-- start Given passage --

Falangistas in Zaragoza, 1936. Photo: Narodowe Archiwum Cyfrowe / CC BY 3.0
Academic history denies that Franco’s fascism, but the violence and antisemitism of his war in, and then rule over, Spain tells the story, argues Chris Bambery
Fifty years ago, on 20 November 1975, Generalissimo Francisco Franco died, after his family finally agreed to turn off the life-support machine keeping him alive.
Over thirty years before, his fascist comrades, Hitler and Mussolini, in the former case had committed suicide and in the latter had been shot after being captured by the resistance. Both dictators had supplied men and arms which helped ensure a fascist victory in the 1936-9 Spanish Civil War. Franco would rule as a dictator until his death with the blood of hundreds of thousands on his hands but in the 1950s was rehabiliated by the West as a crucial ally in the Cold War.
The Civil War began with a military coup against a centre-left government elected in early 1936 under the banner of the Popular Front. The generals who launched the rebellion hoped for an immediate victory, a coup d’état, but this did not transpire. Workers rose up in the cities such as Madrid, Barcelona and Valencia, defeating the uprising and in Barcelona taking control.
Now that the generals were faced with a prolonged war, they relied on terror to purify Spain from the evils they believed polluted its Catholic and national spirit. The fascist party, known as the Falange (‘phalanx’ in English), had been growing in the months before the rebellion began, as Spain polarised. Having rallied to the military, party numbers mushroomed and provided the executioners operating in territory taken by the Nationalists, as rebel forces called themselves.
On the other side, the Republic was led by an alliance of liberals, socialists, and other leftists, including the communists, but also Catalan and Basque nationalists (the latter were Catholic and moderate but joined the Republican government, with much hesitation, when it granted the Basque Country autonomy). That alliance was an uneasy one from the outset.
In the opening months, there was great violence on both sides, although it was much greater in the Nationalist zone. In the Republican zone, anarchists and leftists executed rightists, burnt churches (the Catholic Church unreservedly supported the rebellion), and rounded up those they considered fascists. The difference was that the Republican government abhorred this, and did everything it could to stop it, eventually succeeding. In the Nationalist zones, by contrast, the military authorities encouraged mass executions.
Terror was the strategy
Franco led the intial uprising in Spanish Morocco and Hitler then provided planes to transport him to the mainland. He began a slow advance towards Madrid carrying out massacres on the way. At Badajoz, after the city was captured, some 4000 people were shot.

-- end Given passage --
-- start Material for the task --

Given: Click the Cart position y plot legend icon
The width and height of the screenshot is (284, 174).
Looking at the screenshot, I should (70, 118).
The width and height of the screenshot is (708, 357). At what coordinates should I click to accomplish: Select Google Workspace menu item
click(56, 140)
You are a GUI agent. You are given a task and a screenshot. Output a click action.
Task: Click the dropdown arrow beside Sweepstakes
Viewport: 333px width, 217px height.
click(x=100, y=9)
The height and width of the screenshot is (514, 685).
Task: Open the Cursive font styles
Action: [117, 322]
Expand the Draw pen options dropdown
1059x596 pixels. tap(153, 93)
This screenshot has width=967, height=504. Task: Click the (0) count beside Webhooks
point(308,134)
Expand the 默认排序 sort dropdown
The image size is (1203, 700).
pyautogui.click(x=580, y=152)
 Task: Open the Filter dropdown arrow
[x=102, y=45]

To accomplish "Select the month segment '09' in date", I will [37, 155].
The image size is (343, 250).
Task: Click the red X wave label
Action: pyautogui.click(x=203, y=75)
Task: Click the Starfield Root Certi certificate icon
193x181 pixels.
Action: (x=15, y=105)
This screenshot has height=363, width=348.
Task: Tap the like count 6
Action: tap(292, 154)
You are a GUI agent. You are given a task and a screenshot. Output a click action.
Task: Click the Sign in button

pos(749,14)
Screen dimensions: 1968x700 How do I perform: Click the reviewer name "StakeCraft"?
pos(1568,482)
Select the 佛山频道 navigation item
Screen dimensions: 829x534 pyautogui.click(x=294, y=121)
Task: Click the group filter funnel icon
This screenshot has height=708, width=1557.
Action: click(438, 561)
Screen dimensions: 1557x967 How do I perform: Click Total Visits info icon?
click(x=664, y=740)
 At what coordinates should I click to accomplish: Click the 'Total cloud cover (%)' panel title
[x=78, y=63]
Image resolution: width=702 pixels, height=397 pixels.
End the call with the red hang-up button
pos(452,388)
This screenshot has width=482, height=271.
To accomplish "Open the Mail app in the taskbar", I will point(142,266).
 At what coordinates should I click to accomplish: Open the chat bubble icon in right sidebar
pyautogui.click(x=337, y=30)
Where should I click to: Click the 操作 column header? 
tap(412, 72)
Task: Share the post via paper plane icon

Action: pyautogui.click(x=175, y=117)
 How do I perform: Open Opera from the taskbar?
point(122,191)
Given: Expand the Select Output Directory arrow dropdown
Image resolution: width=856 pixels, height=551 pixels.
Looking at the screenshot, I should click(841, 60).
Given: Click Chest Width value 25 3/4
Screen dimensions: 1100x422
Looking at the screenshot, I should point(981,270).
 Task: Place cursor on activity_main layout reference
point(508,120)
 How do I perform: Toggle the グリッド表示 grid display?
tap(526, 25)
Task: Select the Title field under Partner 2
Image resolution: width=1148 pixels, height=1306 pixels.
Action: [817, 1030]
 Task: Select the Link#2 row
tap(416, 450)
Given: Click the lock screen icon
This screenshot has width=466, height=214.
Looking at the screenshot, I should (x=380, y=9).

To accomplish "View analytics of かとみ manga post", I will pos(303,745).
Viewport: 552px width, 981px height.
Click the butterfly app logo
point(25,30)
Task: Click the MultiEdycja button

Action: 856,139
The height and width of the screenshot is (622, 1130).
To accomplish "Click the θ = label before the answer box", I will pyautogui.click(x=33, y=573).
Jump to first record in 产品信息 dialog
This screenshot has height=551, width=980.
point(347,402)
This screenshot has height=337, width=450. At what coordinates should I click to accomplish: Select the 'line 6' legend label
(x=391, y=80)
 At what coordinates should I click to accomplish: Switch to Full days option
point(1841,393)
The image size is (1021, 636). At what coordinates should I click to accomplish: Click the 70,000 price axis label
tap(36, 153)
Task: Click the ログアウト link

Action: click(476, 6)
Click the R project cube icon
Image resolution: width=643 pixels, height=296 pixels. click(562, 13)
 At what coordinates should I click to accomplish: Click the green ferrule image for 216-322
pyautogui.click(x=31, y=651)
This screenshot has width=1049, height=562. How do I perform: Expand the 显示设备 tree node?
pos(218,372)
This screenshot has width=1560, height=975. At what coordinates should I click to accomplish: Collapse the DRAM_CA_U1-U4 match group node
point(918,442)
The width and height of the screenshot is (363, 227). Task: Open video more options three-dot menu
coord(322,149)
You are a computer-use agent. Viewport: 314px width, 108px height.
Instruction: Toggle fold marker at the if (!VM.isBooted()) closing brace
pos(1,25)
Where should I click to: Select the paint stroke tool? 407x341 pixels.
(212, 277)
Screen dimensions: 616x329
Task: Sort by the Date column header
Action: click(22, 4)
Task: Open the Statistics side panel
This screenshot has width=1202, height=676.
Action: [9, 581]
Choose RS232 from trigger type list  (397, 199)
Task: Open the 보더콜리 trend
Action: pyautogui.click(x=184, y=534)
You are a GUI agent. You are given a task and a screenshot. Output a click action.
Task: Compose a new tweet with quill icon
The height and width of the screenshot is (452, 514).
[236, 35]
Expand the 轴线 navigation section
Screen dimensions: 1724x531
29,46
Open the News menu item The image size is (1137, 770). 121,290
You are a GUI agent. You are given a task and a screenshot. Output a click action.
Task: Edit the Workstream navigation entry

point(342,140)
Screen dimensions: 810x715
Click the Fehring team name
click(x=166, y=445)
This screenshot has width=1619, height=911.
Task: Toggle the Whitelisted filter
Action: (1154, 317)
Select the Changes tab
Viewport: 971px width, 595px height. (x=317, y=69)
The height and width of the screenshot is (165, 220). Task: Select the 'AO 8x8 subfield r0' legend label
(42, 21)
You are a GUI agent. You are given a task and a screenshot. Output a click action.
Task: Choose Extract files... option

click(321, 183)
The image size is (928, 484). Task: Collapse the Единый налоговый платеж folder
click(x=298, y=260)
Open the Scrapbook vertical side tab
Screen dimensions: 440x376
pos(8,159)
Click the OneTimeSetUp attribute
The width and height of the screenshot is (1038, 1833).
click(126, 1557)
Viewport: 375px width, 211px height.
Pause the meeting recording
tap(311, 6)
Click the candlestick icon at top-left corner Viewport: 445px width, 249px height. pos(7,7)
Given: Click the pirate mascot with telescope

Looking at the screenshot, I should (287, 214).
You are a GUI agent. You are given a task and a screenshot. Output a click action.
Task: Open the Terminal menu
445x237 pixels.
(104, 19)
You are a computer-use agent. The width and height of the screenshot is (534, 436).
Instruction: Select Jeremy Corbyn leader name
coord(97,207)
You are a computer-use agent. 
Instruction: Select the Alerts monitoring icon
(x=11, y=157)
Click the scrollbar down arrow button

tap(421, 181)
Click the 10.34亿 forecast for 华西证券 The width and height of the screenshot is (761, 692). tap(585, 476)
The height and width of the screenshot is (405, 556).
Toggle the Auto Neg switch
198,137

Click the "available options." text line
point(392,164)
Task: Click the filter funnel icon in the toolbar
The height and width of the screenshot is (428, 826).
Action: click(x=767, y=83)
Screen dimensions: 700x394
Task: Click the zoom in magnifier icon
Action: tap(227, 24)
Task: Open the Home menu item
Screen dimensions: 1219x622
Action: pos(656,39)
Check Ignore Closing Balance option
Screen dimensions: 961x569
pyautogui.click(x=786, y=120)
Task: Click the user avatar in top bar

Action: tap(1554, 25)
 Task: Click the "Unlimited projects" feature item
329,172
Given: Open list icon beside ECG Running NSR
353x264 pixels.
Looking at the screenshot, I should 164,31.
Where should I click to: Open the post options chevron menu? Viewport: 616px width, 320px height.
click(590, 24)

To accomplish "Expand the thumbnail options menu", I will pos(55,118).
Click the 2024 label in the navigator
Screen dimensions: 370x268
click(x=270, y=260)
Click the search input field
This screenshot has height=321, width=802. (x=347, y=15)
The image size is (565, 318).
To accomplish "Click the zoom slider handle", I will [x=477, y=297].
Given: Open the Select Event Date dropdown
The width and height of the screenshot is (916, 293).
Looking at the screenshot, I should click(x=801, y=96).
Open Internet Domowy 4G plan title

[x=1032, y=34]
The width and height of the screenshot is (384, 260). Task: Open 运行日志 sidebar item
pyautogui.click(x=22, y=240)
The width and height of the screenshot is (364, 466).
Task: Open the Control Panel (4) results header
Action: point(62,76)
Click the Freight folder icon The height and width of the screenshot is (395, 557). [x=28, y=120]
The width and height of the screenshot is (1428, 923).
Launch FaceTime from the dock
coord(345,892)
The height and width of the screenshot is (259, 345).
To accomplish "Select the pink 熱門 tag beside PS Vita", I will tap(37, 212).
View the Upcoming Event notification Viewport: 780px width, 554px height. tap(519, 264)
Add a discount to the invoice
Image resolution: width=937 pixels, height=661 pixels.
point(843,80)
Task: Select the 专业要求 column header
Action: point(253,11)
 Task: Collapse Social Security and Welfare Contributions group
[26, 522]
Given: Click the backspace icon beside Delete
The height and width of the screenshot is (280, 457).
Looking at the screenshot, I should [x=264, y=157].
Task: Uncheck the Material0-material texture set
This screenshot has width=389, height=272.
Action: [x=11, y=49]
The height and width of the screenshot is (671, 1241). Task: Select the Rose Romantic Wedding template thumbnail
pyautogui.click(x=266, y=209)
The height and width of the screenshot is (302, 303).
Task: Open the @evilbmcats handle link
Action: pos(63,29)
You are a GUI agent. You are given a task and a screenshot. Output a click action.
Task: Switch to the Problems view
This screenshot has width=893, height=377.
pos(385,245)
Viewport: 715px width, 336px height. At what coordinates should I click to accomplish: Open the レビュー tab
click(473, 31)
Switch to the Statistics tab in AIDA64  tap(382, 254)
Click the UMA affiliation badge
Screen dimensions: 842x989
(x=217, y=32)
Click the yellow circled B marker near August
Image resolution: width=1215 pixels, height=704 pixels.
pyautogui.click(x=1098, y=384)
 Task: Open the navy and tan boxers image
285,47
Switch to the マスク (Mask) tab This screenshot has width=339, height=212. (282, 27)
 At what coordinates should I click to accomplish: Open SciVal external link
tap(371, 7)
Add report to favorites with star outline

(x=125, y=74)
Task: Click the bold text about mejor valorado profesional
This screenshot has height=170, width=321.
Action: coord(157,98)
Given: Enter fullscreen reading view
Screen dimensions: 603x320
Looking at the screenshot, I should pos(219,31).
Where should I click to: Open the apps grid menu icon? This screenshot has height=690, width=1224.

-- end Material for the task --

Task list:
A – Condense the paragraph of the Franco article that begins "In the opening months" into a short bulleted list that keeps its main facts.
B – From the entries, reproduce word for word everything from the line with "Jump to first record in 产品信息 dialog" to the line with "(x=391, y=80)", including both of those lines.

Correct answers:
A –
- In the opening months, both sides committed great violence, but far more of it happened in the Nationalist zone.
- In the Republican zone, anarchists and leftists executed rightists, burned churches (the Catholic Church fully backed the rebellion) and rounded up people they considered fascists.
- The Republican government abhorred this, did all it could to stop it and eventually succeeded.
- In the Nationalist zones, the military authorities encouraged mass executions.

B –
Jump to first record in 产品信息 dialog
This screenshot has height=551, width=980.
point(347,402)
This screenshot has height=337, width=450. At what coordinates should I click to accomplish: Select the 'line 6' legend label
(x=391, y=80)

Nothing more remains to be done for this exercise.